Posted by PITHOCRATES - February 21st, 2011

Turkey Provides a Democratic Model for Egypt

Can democracy work in the Middle East?  Well, it’s working in a nation with a predominately Muslim population.  That nation on the BosporusTurkey (see A Muslim democracy in action posted 2/17/2011 on The Economist).

In his eight years in power, Mr Erdogan has done more than any of his secular predecessors to move Turkey closer to its coveted goal of full membership of the European Union. Reforms that he rammed through during AK’s first term in office persuaded the EU to open membership negotiations with Turkey in 2005…

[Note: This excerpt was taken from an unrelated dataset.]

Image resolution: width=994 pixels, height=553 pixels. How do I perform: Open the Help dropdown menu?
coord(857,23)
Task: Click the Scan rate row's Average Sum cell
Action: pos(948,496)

Turkey’s economy has survived the global financial crisis relatively unscathed. It is expected to grow by 5% this year, putting it only just behind China and India. Unemployment is down and the budget has begun the year with a surplus…

On the Arab street, Mr Erdogan’s salvoes against Israel over the Palestinians have made him a hero. Turkey’s high-profile diplomacy, its successful economy and its drive for new markets have made it the envy of many Arab leaders. It is little wonder that so many pundits have taken to talking up a “Turkish model” as a way forward for Egypt. It is also no surprise that Mr Erdogan is brimming with confidence.

Of course, Turkey isn’t a ‘Muslim democracy’ as the Economist wrote in its title.  It’s a secular democracy where nearly all of the people are Muslim.  People practice their religion in their private lives.  But not in government.  For in Turkey there is a wall between church and state.  Or mosque and state, as it were.

Turkey is doing well.  And it can serve as a model for countries where nearly all of their people are Muslim.  If they separate religion and government.  And herein lies the concern.  If the Muslim Brotherhood rises to prominence in Egypt, Islam will play a role in government.  And in nations where this happens there are concerted efforts to move away from Western influences.  Including Western business practices.  And prosperity.  The more extreme cases of this can be seen in Afghanistan.  And Iran.  But Turkey is looking to the West.  And economic prosperity by joining the European Union.  Still there are the critics.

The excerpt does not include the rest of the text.